Deciding the best way to extract what you want from a large HTML file requires you to dig around in the source before you write the Python/BeautifulSoup commands. In many cases, you'll see that everything you want has the same CSS class on it. After creating a BeautifulSoup object (here, as before, it is in the variable bsObj), this line will create a Python list (you can think of it as an array) containing all the <td> elements that have the class city.

city_list = bsObj.findAll( "td", {"class":"city"} )

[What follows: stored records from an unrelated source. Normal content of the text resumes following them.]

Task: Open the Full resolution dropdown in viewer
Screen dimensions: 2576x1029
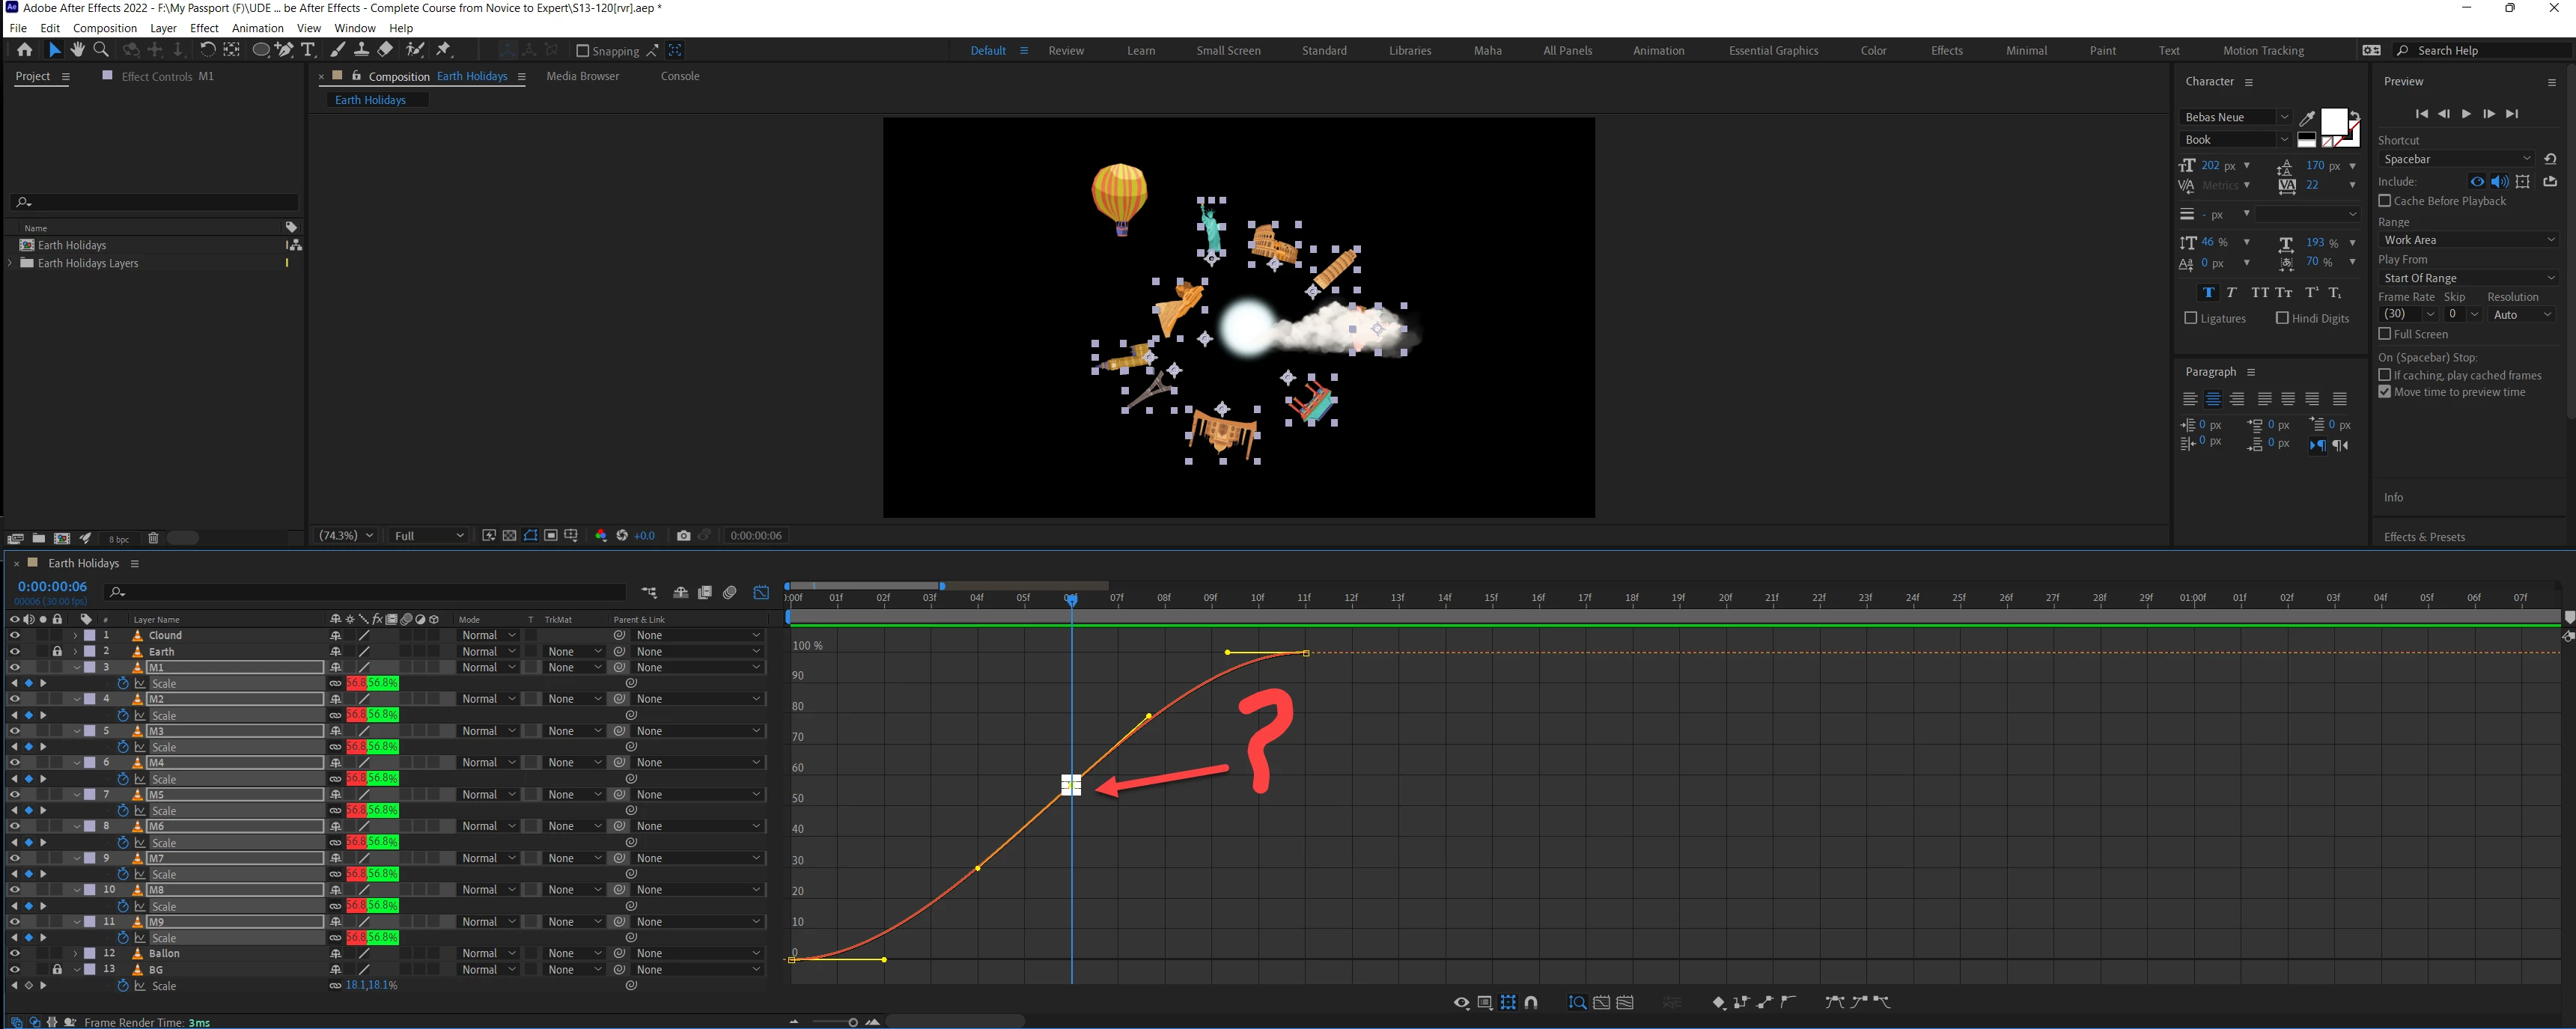Action: (x=429, y=536)
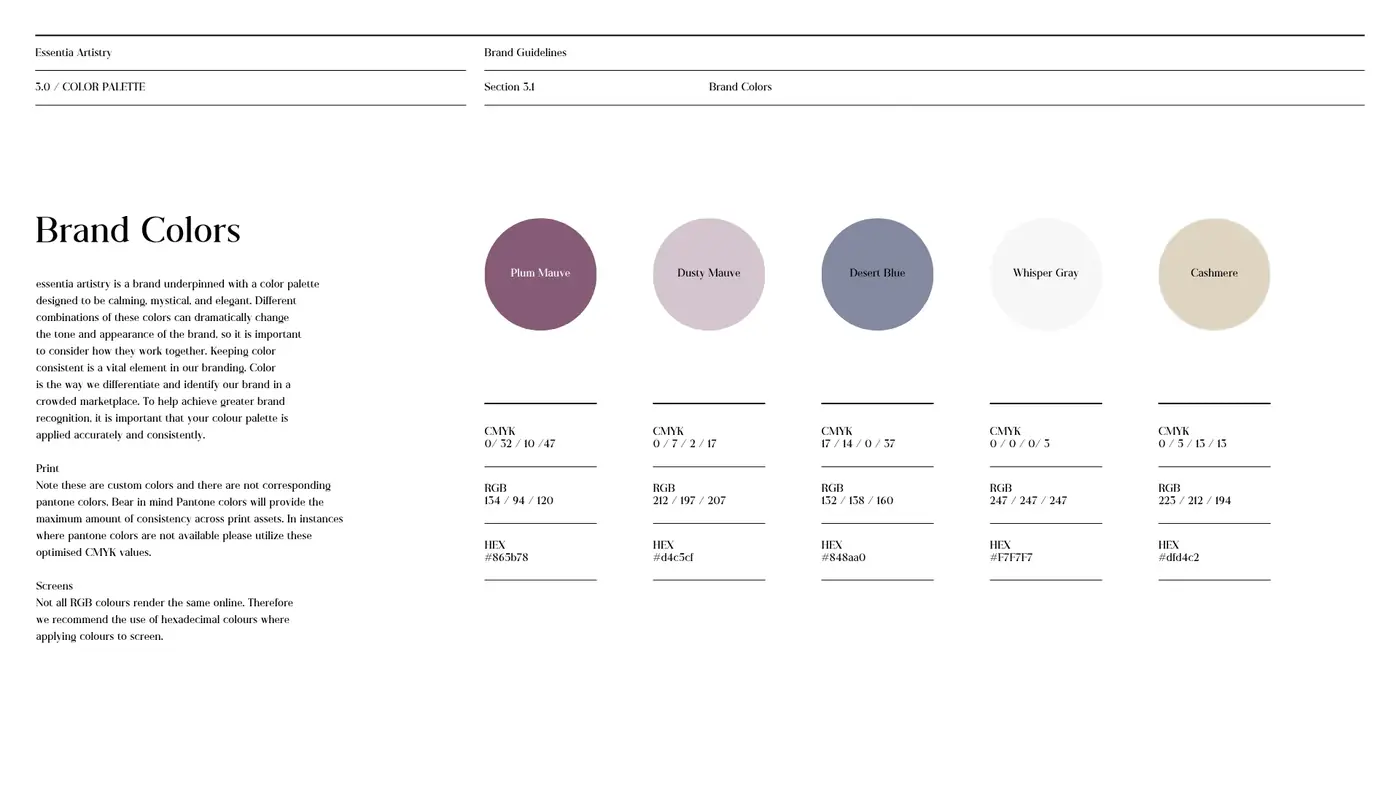Select the Cashmere HEX value #dfd4c2
This screenshot has width=1400, height=788.
click(1179, 558)
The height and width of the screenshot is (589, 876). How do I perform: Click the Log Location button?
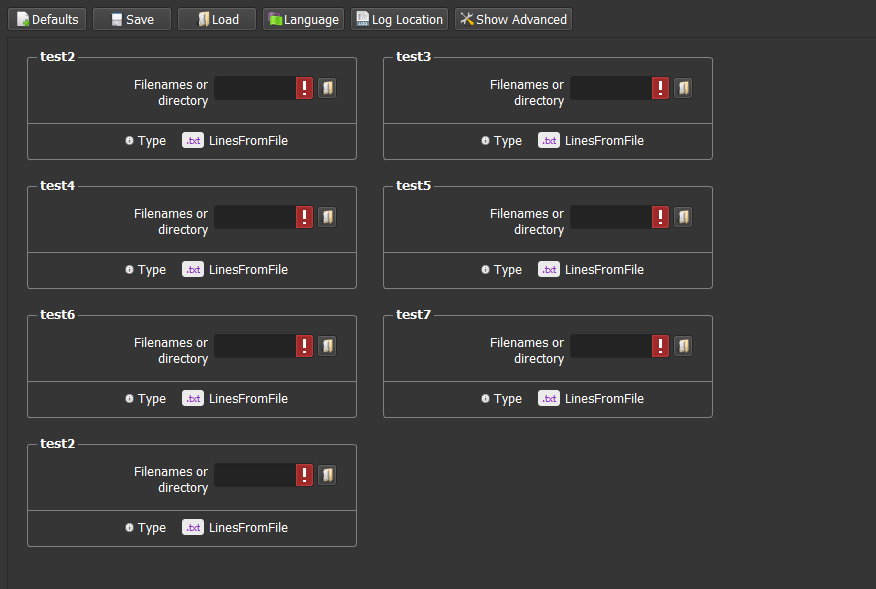point(399,19)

Maybe there were 10 cities in <td> tags in that HTML file. Maybe there were 10,000. No matter how many, they are now in a list (in the variable city_list), and you can search them, print them, write them out to a database or a JSON file — whatever you like. Often you will want to perform the same actions on each item in the list, so you will use a for-loop:

for city in city_list:
    print( city.get_text() )

get_text() is a handy BeautifulSoup method that will extract the text — and only the text — from the item. If instead you wrote just print(city), you'd get the <td> and any other tags inside them as well.

Finding all vs. finding one

The BeautifulSoup findAll() method you just saw always produces a list. If you know there will be only one item of the kind you want in a file, you should use the find() method instead.

For example, maybe you are scraping the address and phone number from every page in a large website. There is only one phone number on the page, and it is enclosed in a pair of tags with the attribute id="call". One line of your code gets the phone number from the current page:

phone_number = bsObj.find(id="call")

Naturally, you don't need to loop through that result — the variable phone_number will contain only a string, including any HTML tags. To test what the text alone will look like, just print it using get_text() to strip out the tags.

print( phone_number.get_text() )

Notice that you're always using bsObj. Review above if you've forgotten where that came from.

Finding the contents of a particular attribute

One last example: You've made a BeautifulSoup object from a page that has dozens of images on it. You want to capture the path to each image file on that page (perhaps so that you can download all the images). This requires two steps:

image_list = bsObj.findAll('img')
for image in image_list:
    print(image.attrs['src'])

First, you make a Python list containing all the img elements that exist in the object.

Second, you loop through that list and print the contents of the src attribute from each img tag in the list.

We do not need get_text() in this case, because the contents of the src attribute are nothing but text. There are never tags inside the src attribute.

There's a lot more to learn about BeautifulSoup, and we'll be using Mitchell's book for that. You can also read the docs.